WRITTEN PROBLEM —
Rewrite the records as a numbered list, starting at the line that contains "Viewport: 1024px width, 576px" and continuing through the last line of the records. Include both of those lines and leave out any blank lines.

STORED DATA —

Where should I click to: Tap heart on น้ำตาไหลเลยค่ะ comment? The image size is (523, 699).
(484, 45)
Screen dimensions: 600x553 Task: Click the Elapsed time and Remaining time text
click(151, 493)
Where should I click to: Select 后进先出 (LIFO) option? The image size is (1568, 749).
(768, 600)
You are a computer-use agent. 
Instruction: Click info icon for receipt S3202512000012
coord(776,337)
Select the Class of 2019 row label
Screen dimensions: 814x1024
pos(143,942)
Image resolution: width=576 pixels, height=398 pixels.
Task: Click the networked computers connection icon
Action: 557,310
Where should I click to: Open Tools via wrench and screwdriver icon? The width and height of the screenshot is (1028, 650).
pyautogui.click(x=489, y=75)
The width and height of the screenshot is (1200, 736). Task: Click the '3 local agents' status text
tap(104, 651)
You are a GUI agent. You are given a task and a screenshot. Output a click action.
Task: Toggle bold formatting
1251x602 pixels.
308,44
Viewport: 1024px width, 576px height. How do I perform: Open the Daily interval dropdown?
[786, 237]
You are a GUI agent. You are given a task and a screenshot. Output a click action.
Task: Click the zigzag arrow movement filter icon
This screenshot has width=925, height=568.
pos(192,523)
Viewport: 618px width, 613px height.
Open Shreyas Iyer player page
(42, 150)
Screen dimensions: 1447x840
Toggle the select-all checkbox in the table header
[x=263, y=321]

RESULT OF THIS TASK —
1. Viewport: 1024px width, 576px height. How do I perform: Open the Daily interval dropdown?
2. [786, 237]
3. You are a GUI agent. You are given a task and a screenshot. Output a click action.
4. Task: Click the zigzag arrow movement filter icon
5. This screenshot has width=925, height=568.
6. pos(192,523)
7. Viewport: 618px width, 613px height.
8. Open Shreyas Iyer player page
9. (42, 150)
10. Screen dimensions: 1447x840
11. Toggle the select-all checkbox in the table header
12. [x=263, y=321]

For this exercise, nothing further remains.